2.4 Ratio of hired members and success rate

In this section, we will answer the question “would a higher ratio of hired members in a team increase the success rate?” To answer it, what we need to do is to plot the success rate of the popular mountains against the average ratio of hired members.

To make the result meaningful, we need to first filter out the mountains that are barely climbed.

common_mounts<-expeditions%>%
  count(peak_name)%>%filter(n>15)

common_mounts
## # A tibble: 48 x 2
##    peak_name           n
##    <chr>           <int>
##  1 Ama Dablam       1366
##  2 Annapurna I       243
##  3 Annapurna II       35
##  4 Annapurna III      36
##  5 Annapurna IV       97
##  6 Annapurna South    36
##  7 Api Main           18
##  8 Baruntse          308
##  9 Bhrikuti           20
## 10 Chamlang           24
## # … with 38 more rows

After filtering out some mountains, here is what we have. With the addition of a regression line, we see that the relationship between success rate and hired ratio is actually in U shape. That is to say, only a relatively high and low hired ratio would contribute to higher success rate. In the case of climbing Everest, based on this graph, maybe you should chose a higher hired ratio to boost your success rate.

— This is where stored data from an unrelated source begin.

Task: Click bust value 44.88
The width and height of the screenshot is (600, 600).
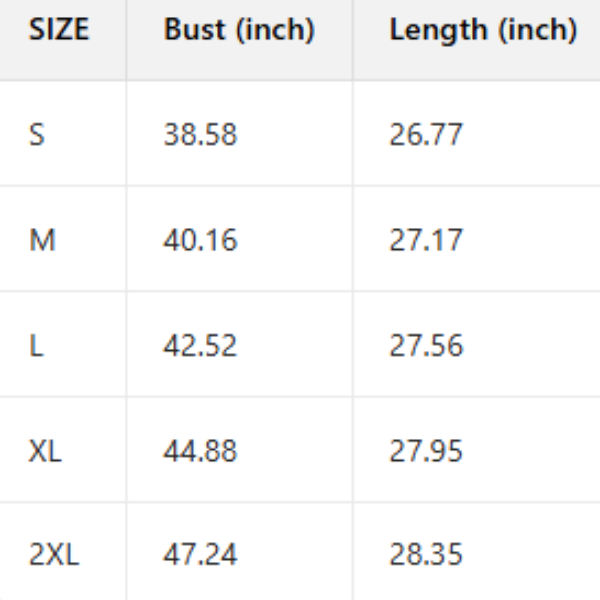Action: coord(200,450)
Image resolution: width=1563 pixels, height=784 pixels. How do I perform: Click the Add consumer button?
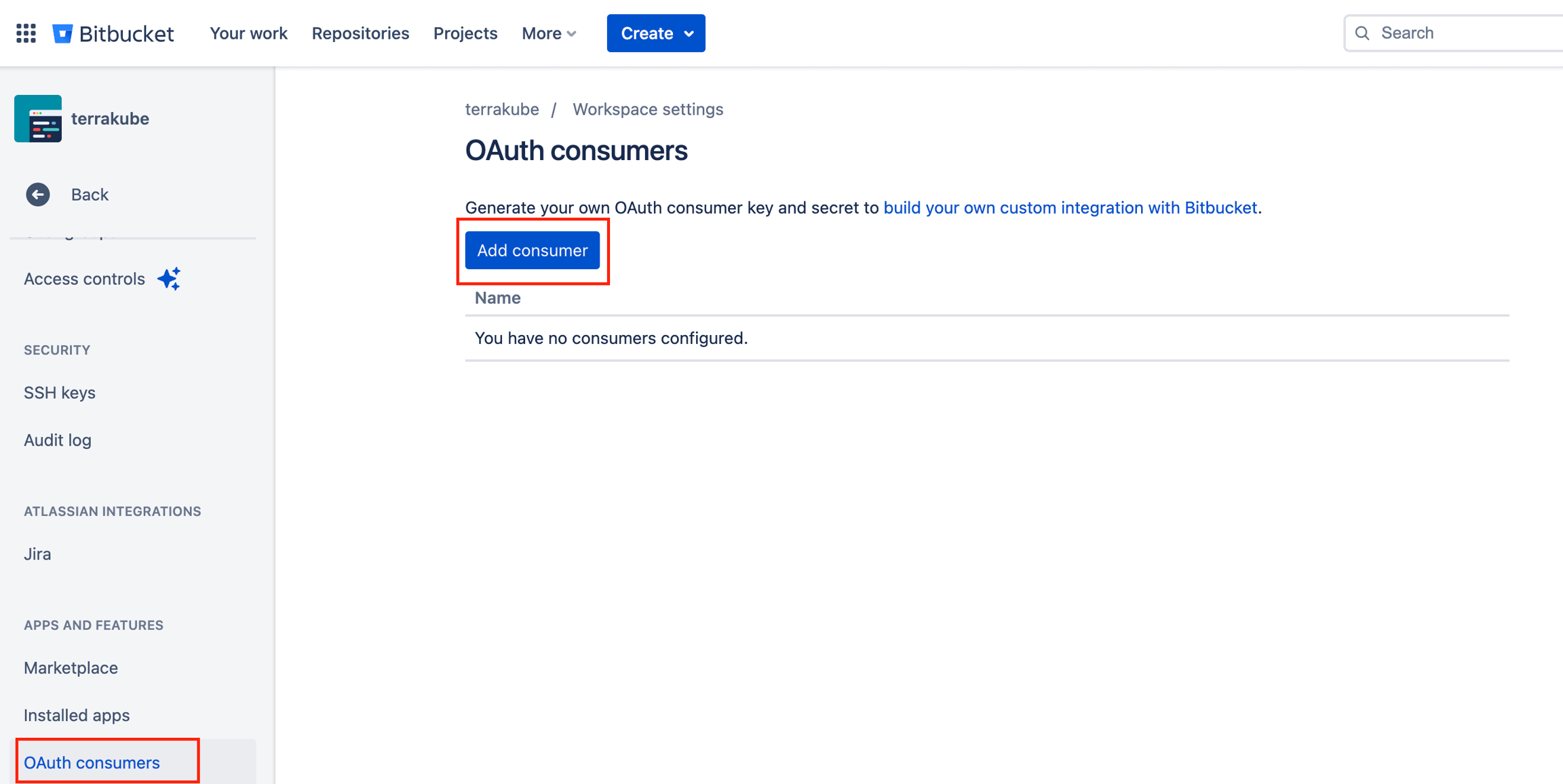tap(533, 250)
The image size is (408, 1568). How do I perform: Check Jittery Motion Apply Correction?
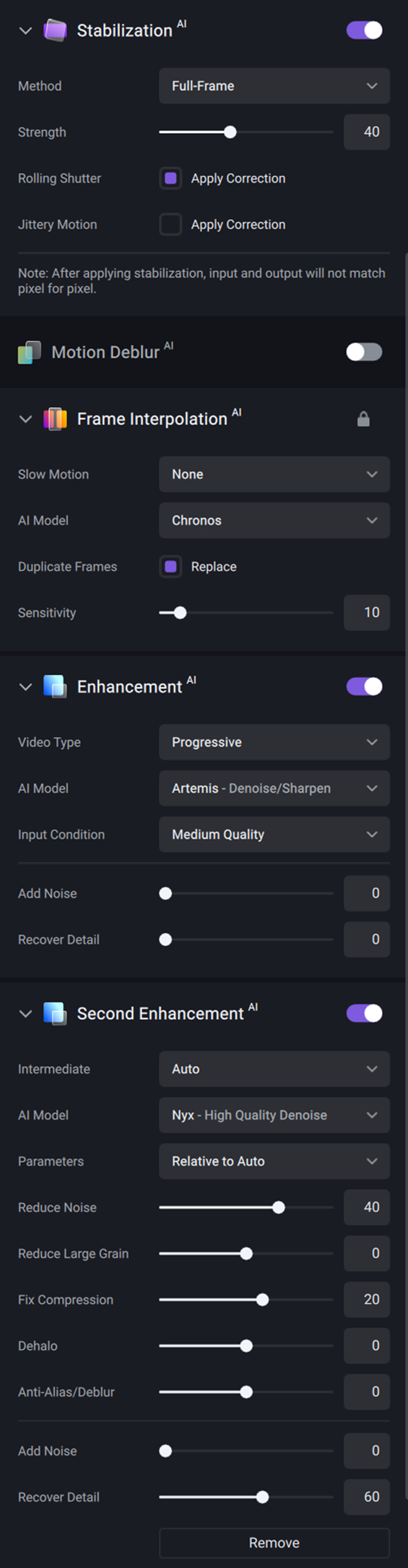pyautogui.click(x=170, y=224)
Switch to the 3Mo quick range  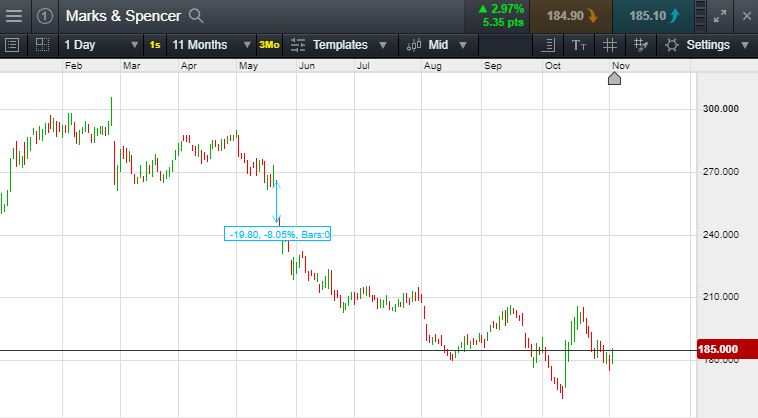(269, 45)
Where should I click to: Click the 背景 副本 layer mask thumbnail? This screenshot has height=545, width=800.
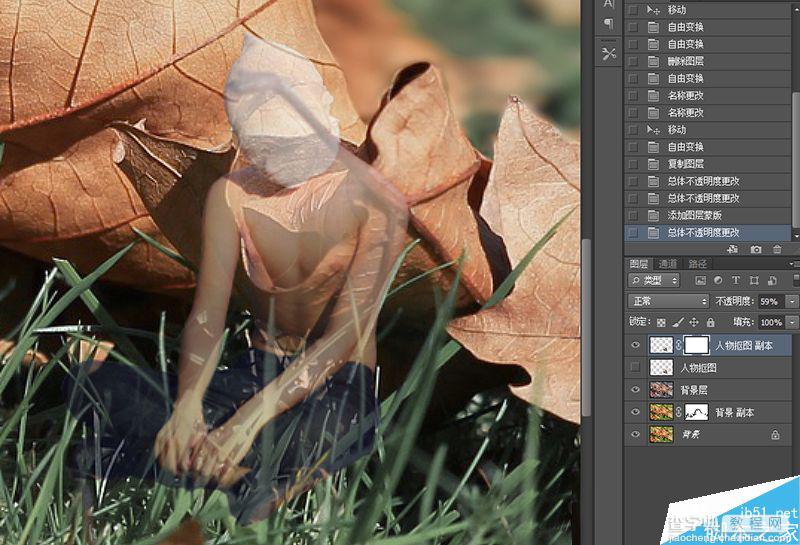click(x=696, y=412)
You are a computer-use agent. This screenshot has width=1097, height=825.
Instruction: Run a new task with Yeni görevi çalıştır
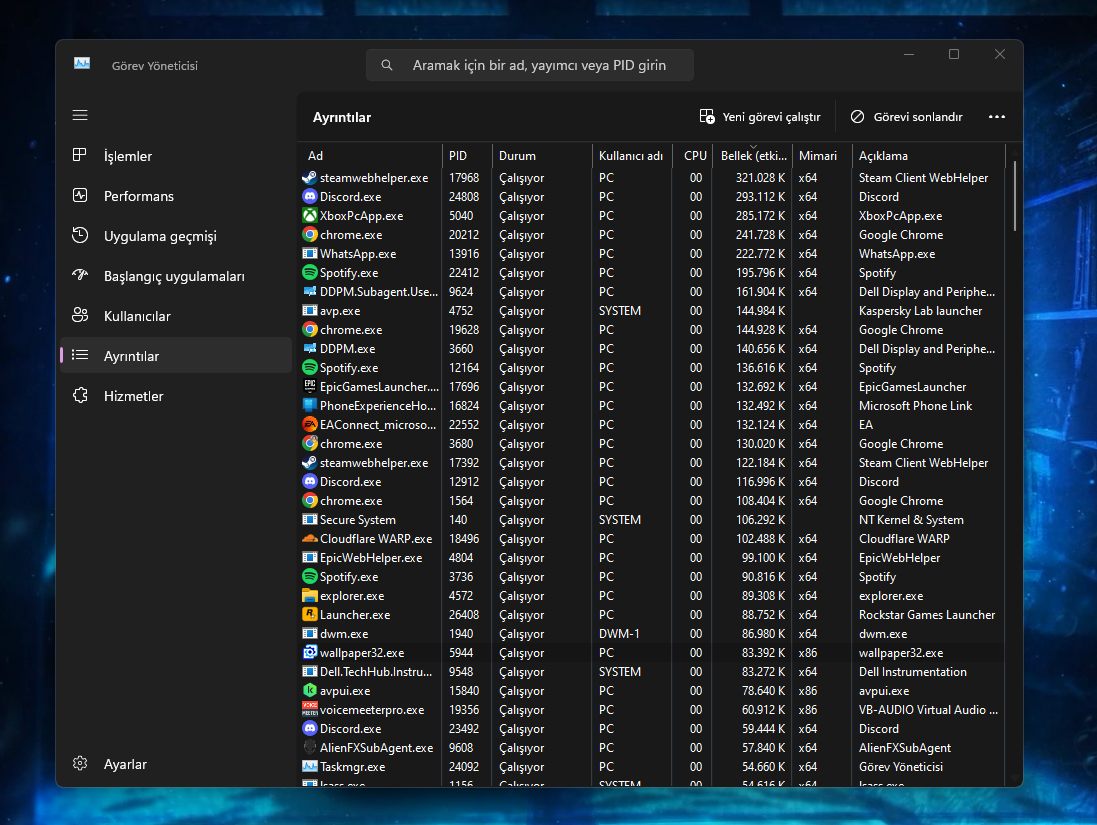click(x=760, y=117)

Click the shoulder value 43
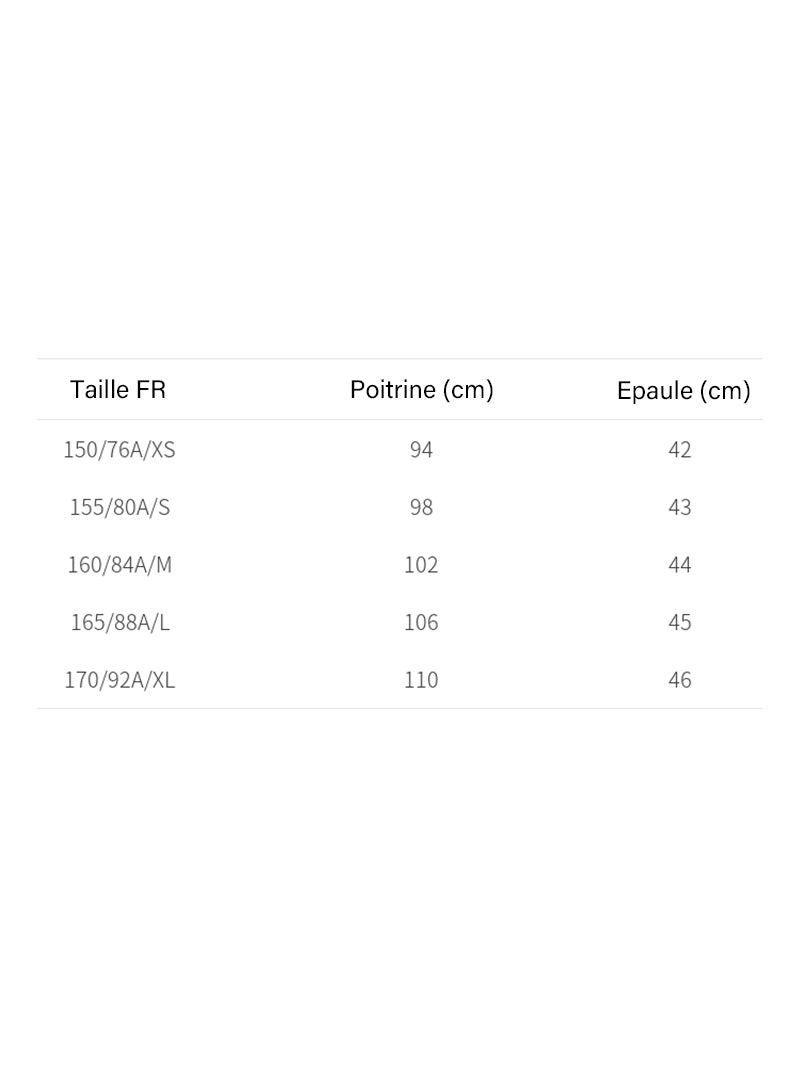point(680,507)
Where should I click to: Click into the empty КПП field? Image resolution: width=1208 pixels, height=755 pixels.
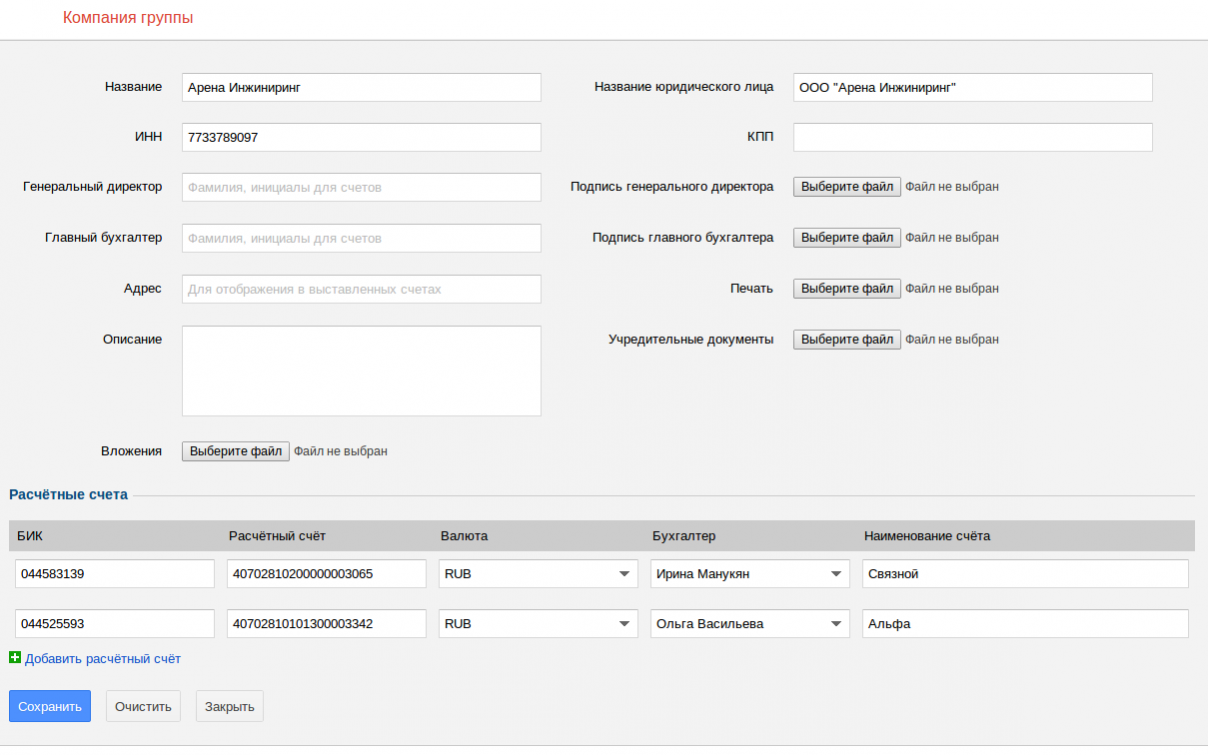click(x=972, y=137)
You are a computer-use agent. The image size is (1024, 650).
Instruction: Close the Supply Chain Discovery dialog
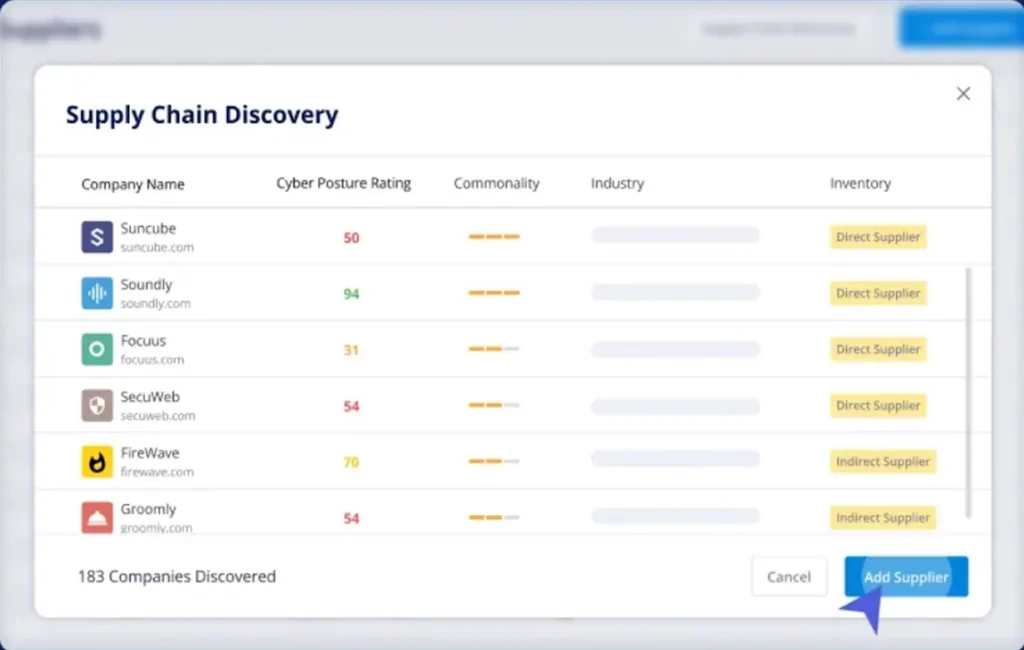point(963,93)
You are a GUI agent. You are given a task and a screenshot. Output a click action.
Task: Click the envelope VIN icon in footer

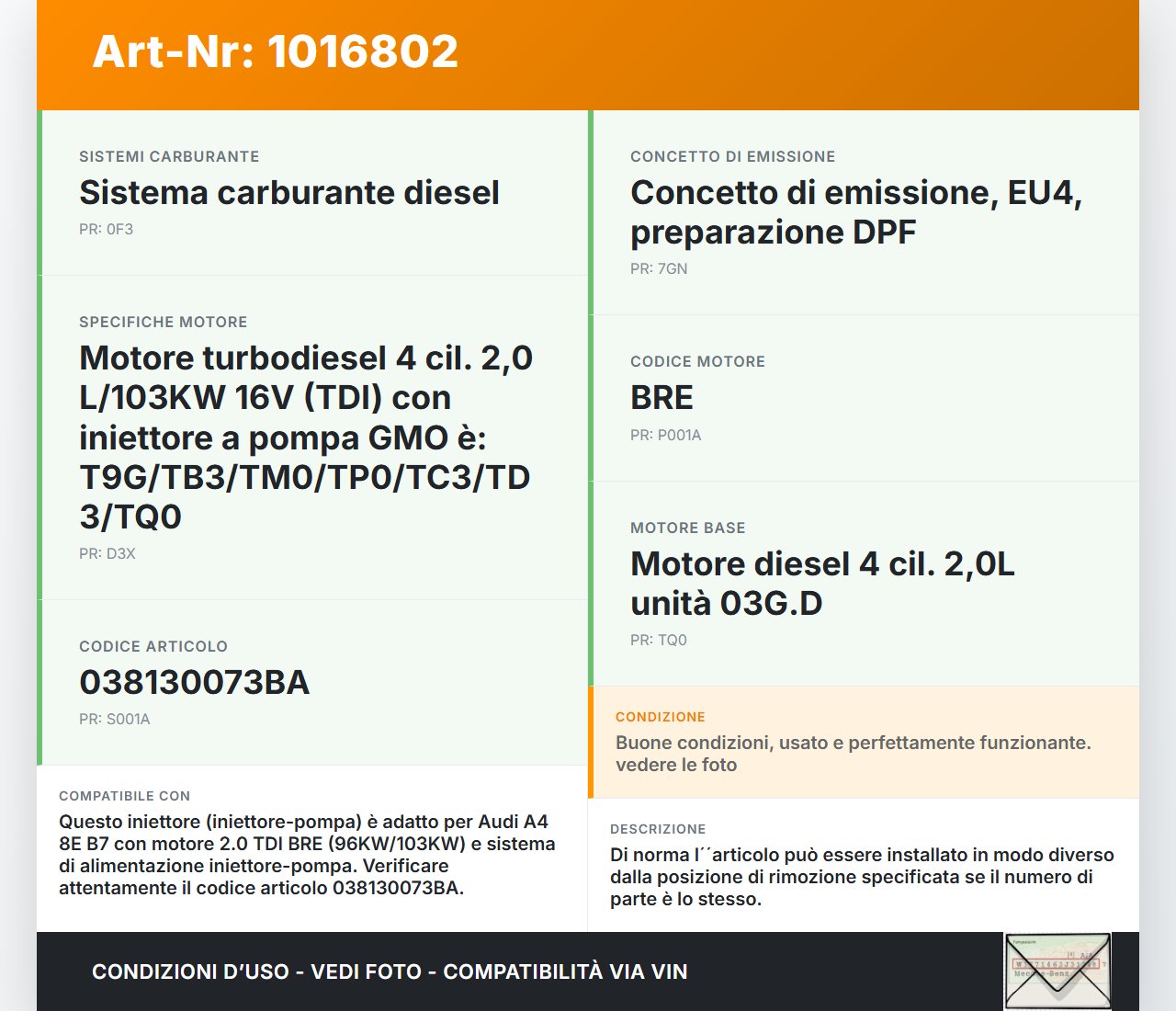coord(1057,971)
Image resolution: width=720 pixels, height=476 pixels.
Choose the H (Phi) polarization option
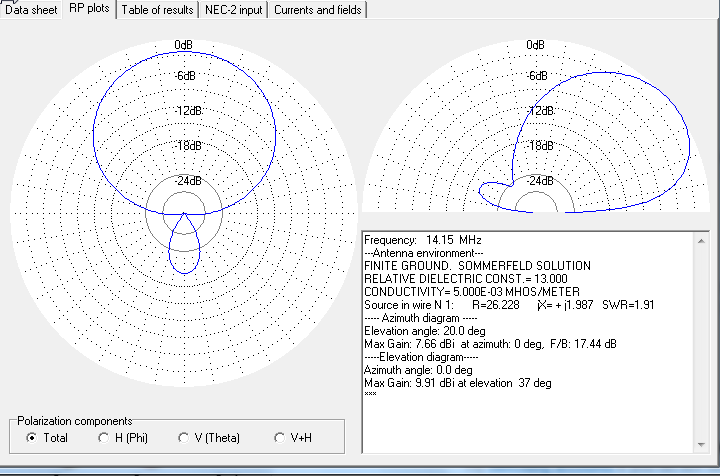pos(103,438)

expeditions%>%filter(peak_name%in%common_mounts$peak_name)%>%
  mutate(status = case_when(str_detect(termination_reason, "Success")~"Success",
                                        TRUE~"Failed"))%>%
  mutate(total_member = members+hired_staff,
         hired_ratio = hired_staff/total_member)%>%
  group_by(peak_name)%>%summarise(success_rate = mean(status=="Success",na.rm = TRUE),
                                  hired_ratio = mean(hired_ratio,na.rm = TRUE))%>%
  ggplot(aes(x = hired_ratio, y = success_rate))+
  geom_point()+
  geom_text(aes(label = peak_name),check_overlap = TRUE,vjust = -1)+
  geom_smooth()+
  labs(x = "Hired Ratio", y = "Success rate",
       title = "The relationship between hired ratio and success rate")+
  theme(
    plot.title = element_text(face = "bold"),
    panel.grid.major = element_blank(),
    axis.ticks = element_blank(),
    panel.grid.minor = element_blank(),
    panel.border = element_blank(),
    panel.background = element_rect(fill =  "aliceblue"),
    plot.background = element_rect(fill ="aliceblue"),
    legend.background = element_rect(fill ="aliceblue"))+
  scale_fill_brewer(palette = "Paired")+
  lims(x = c(-0.04,0.43))
## `summarise()` ungrouping output (override with `.groups` argument)
## `geom_smooth()` using method = 'loess' and formula 'y ~ x'

2.5 Oxygen usage and success rate

Last year, I travelled to Tibet in the end of my summer vacation. The average altitude there is about 3000-4000 meters, so my first two days were rather miserable due to the altitude sickness. Whenever I felt uncomfortable, I would inhale some pure oxygen sealed in a bottle. Trust me, oxygen could really save your life at certain point, so I do understand how important oxygen usage could be during the process of climbing the mountains in Himalay. Thus, I envision the success rate of people who used oxygen woudl be higher than those who didn’t, and as the graph below shows, my guess does make sense.

ggplotly(expeditions%>%
  mutate(status = case_when(str_detect(termination_reason, "Success")~"Success",
                                        TRUE~"Failed"))%>%
  filter(peak_name%in%common_mounts$peak_name)%>%
  group_by(year,oxygen_used)%>%summarise(success_rate = mean(status == "Success"))%>%
  ggplot(aes(x = year, y = success_rate, color = oxygen_used))+
  geom_point()+geom_line()+
  labs(x = "Year", y = "Success rate",
       title = "The annual success rate in regards of oxygen usage",
       color = "Oxygen Used")+
  theme(
    plot.title = element_text(face = "bold"),
    panel.grid.major = element_blank(),
    axis.ticks = element_blank(),
    panel.grid.minor = element_blank(),
    panel.border = element_blank(),
    panel.background = element_rect(fill =  "aliceblue"),
    plot.background = element_rect(fill ="aliceblue"),
    legend.background = element_rect(fill ="aliceblue"),
    legend.key =  element_rect(fill ="aliceblue"),
    legend.text = element_text(size = 10))+
  scale_color_brewer(palette = "Paired"))
## `summarise()` regrouping output by 'year' (override with `.groups` argument)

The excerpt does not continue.